Moreover, those contracts “shall be filed as an exhibit to the Form 10—Q or Form 10—K filed for the corresponding period” — which would seem to imply by the 10-Q filed in the second quarter of 2009, if not (given the February effective date) some time in the first quarter. But here’s the rub: If the executive doesn’t become one of those “named executive officers of the registrant” until well after the contract is signed, then the delay may not be a problem if the contract isn’t material on its own. (For the full details, see language on material contracts throughout Title 17 _Ý 229.601 (Item 601) Exhibits.)

DeMovick wasn’t in last year’s proxy. If he didn’t become a named executive officer until the fourth quarter 2009 or later, Coventry might have decided it didn’t have to disclose his contract until the 10-K, as long as the contract wasn’t material in its own right. At as much as $11 million or more over three years, we’ll let you be the judge (The math: $600,000 annual salary, 75% bonus target and a total of $8 million in restricted shares and options.) But given Coventry’s net income last year of $242 million, it works out to something like 1.5% of that figure a year.

For what it’s worth, this isn’t the most delayed executive contract we’ve seen here at footnoted. Earlier this month, Hess Corp. (HES) filed an employment letter for Timothy Goodell dated Sept. 19, 2008. And in November 2009, on the same day that its acquisition by Peet’s Coffee & Tea (PEET) was announced, Diedrich’s Coffee (DDRX) disclosed a 17-month-old compensation agreement with its CEO.

Needless to say, long disclosure delays can raise red flags. And even apart from disclosure omissions, DeMovick seems to have gotten a nice price on that new-hire equity award.

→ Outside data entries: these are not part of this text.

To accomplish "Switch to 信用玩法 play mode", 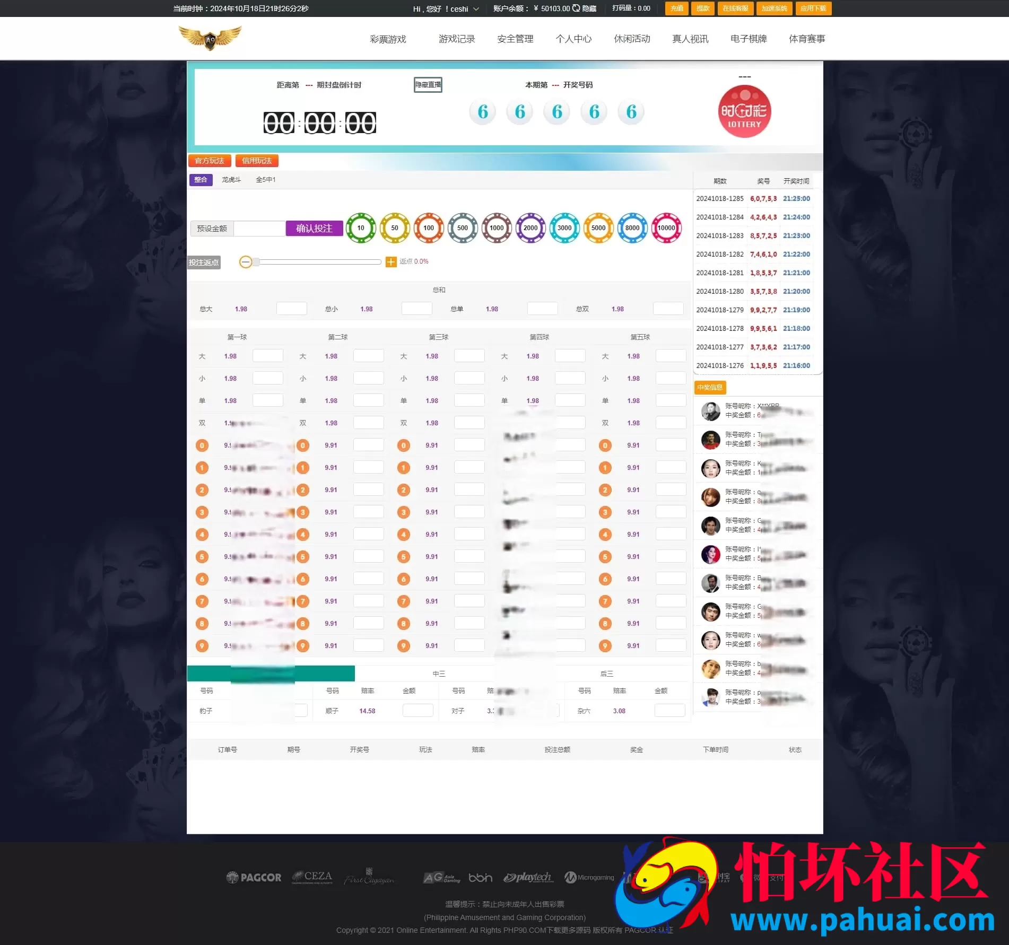I will click(257, 160).
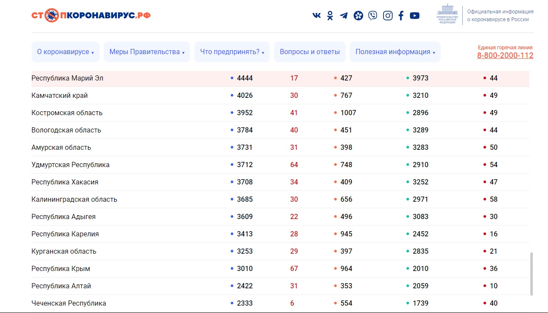This screenshot has width=548, height=313.
Task: Open the Odnoklassniki social icon
Action: [330, 16]
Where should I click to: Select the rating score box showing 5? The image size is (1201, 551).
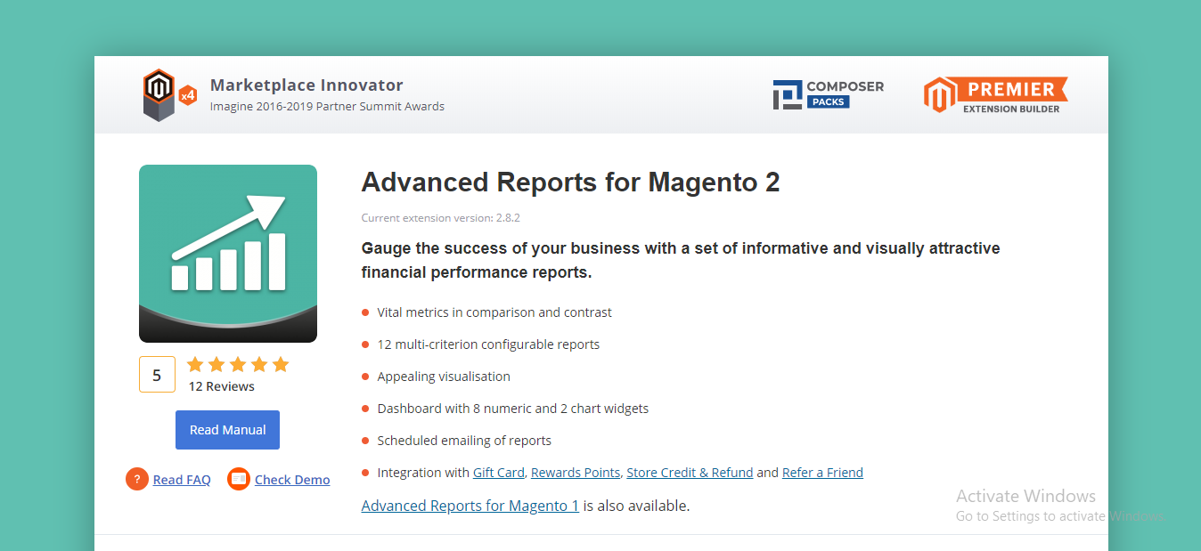157,374
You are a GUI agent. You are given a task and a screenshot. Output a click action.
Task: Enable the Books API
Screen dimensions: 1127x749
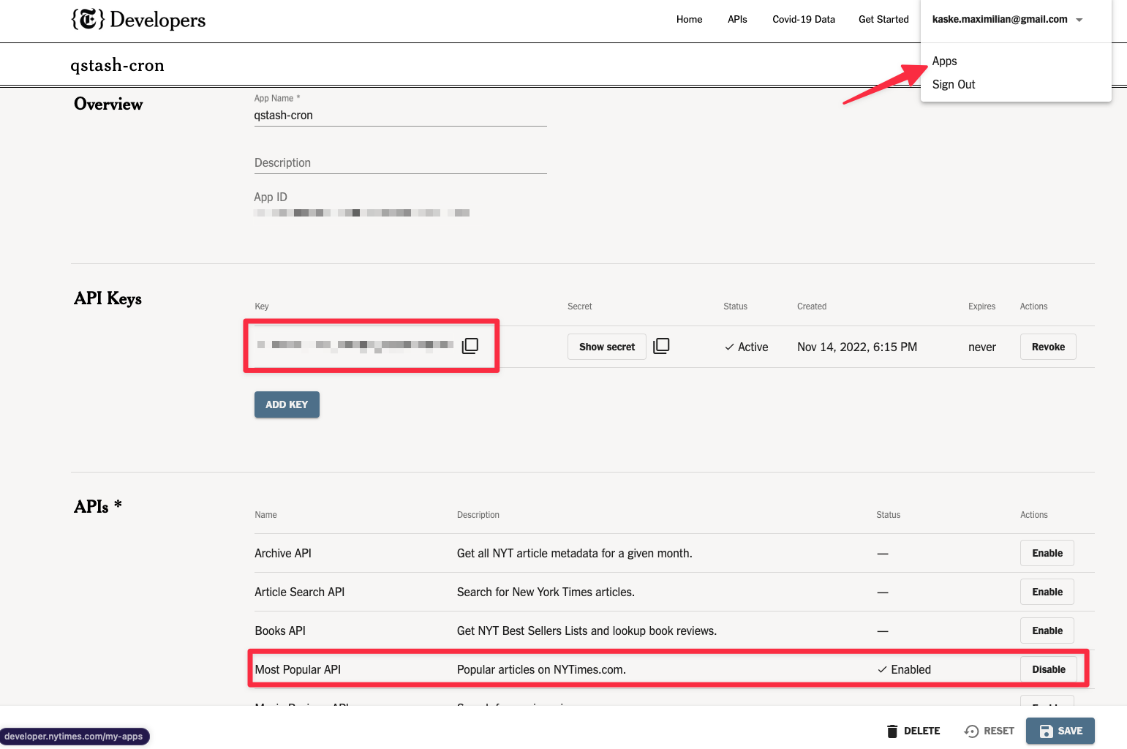(1047, 631)
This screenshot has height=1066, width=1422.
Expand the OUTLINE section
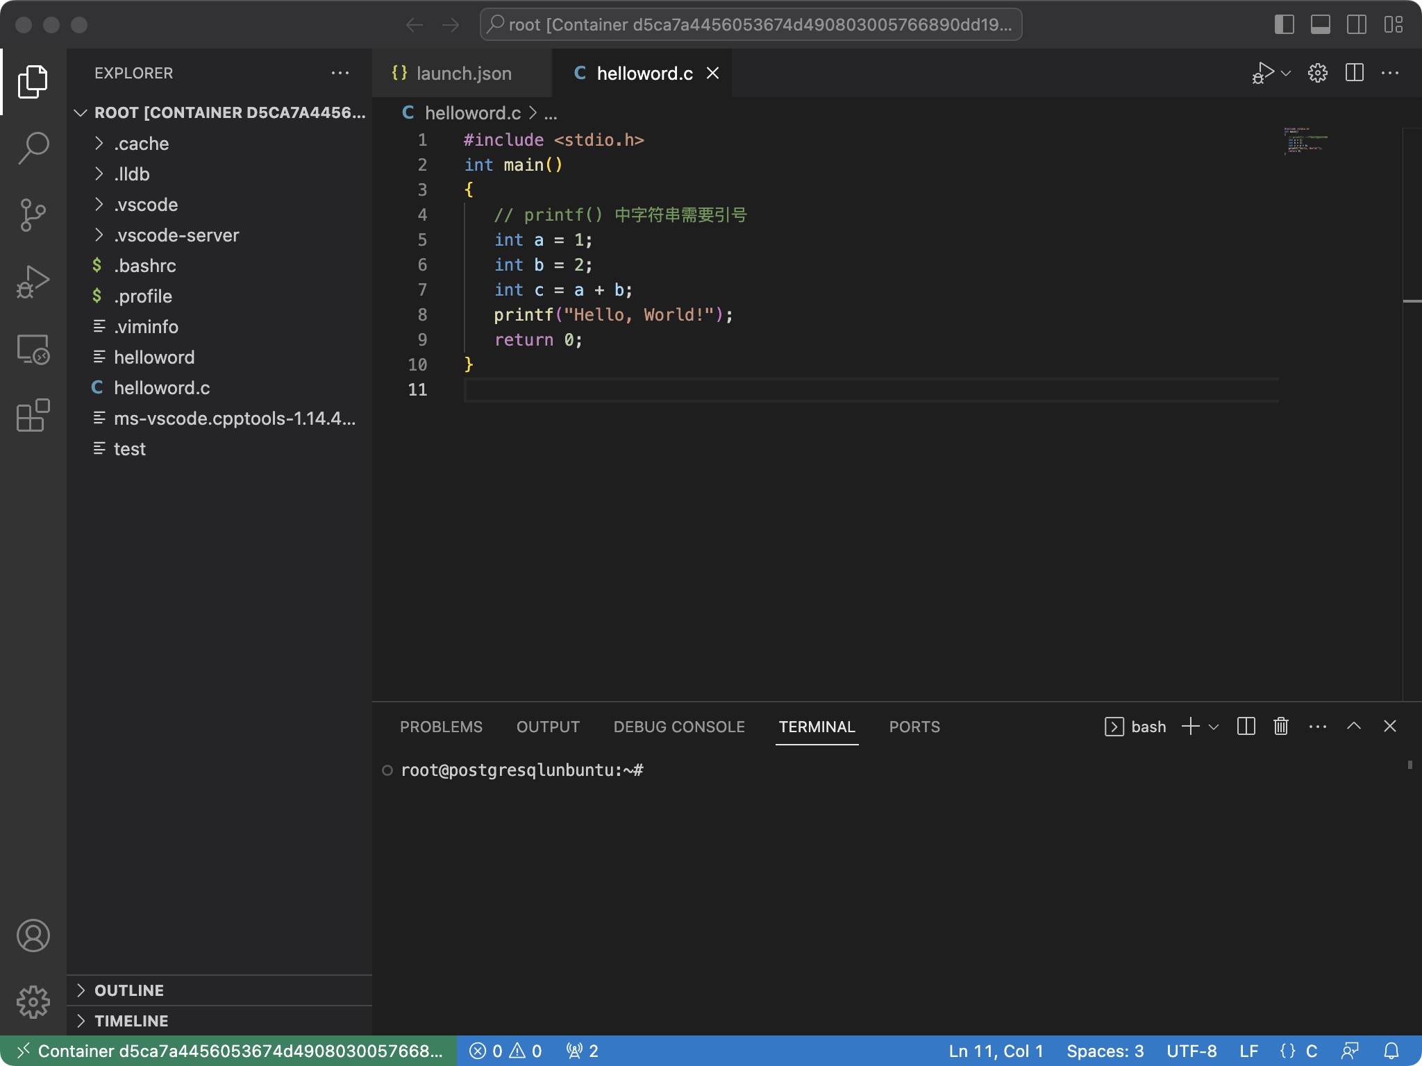(129, 990)
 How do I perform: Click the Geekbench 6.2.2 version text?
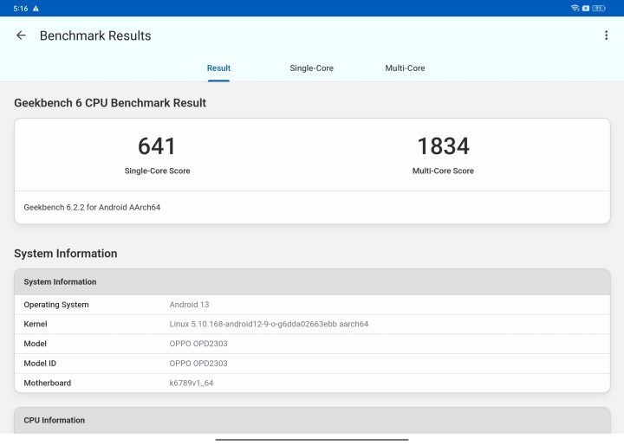92,208
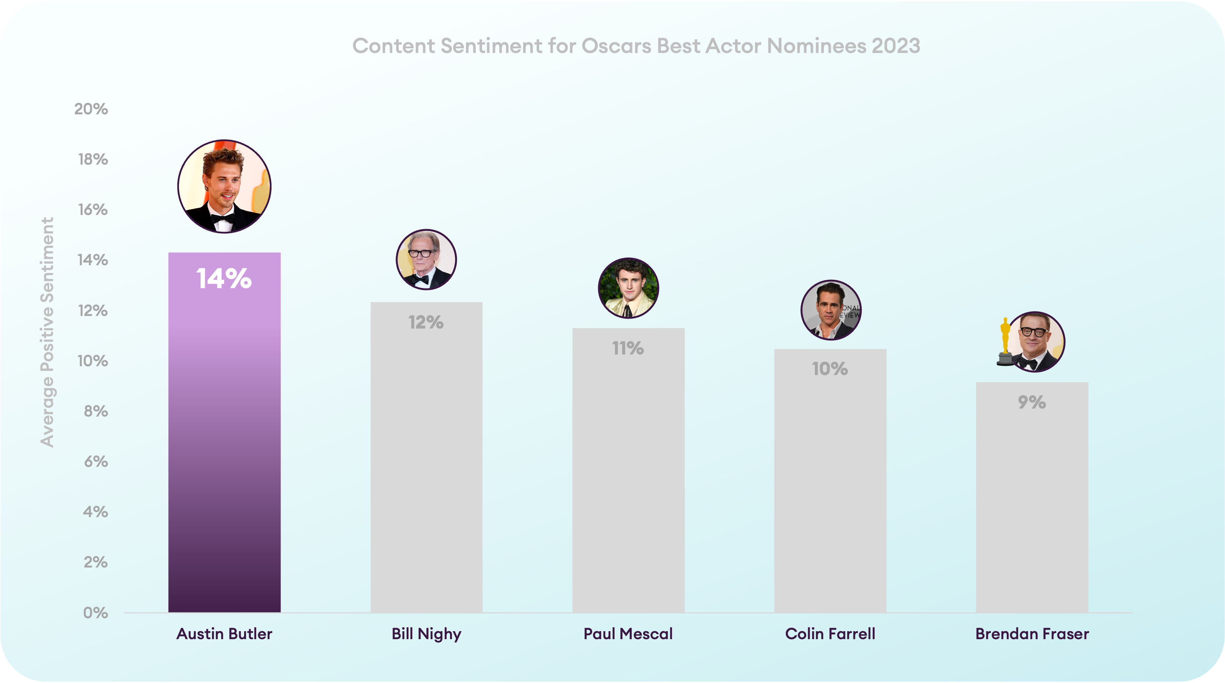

Image source: el clinto via Flickr

UPDATE 3/16: We heard this afternoon from Thomas Zielinski, Coventry Health’s executive vice-president and general counsel. He clarified that DeMovick’s equity award didn’t begin vesting on March 24, 2009, as we understood from the employment agreement, but rather will do so beginning this coming March 24. (The employment agreement was phrased somewhat ambiguously, saying that “The options and restricted shares will vest in equal thirds over a three (3) year period, commencing on March 24, 2009”.

Zielinski also took issue with the questions we raised about the timing of the contract. “Mr. DeMovick’s exact role within the company and the terms of his compensation were negotiated during the initial weeks of his return to the company,” Zielinski wrote to us. The company didn’t know DeMovick would qualify as a named executive officer until this year, he added, so “his employment contract was otherwise at the time of signing immaterial for SEC disclosure purposes.”

We are happy to provide additional context from Mr. Zielinski, but we stand by the original post.


Note from Michelle: I want to officially welcome Theo Francis to Theo joined the site last week from Bloomberg and, earlier, BusinessWeek and the WSJ and Sonya and I are very excited to have him involved in the hunt for interesting tidbits in SEC filings. Now that Sonya and Theo are on board full-time, they’ll be posting here more frequently, so be sure to check back often. I also want to wish intern Kristen Scholer good luck as she heads off for a semester in South Africa and welcome Mavis Tan, an intern at Morningstar who will be helping out on footnoted. Mavis is a recent accounting graduate from the University of Illinois at Chicago and is currently working on her CPA.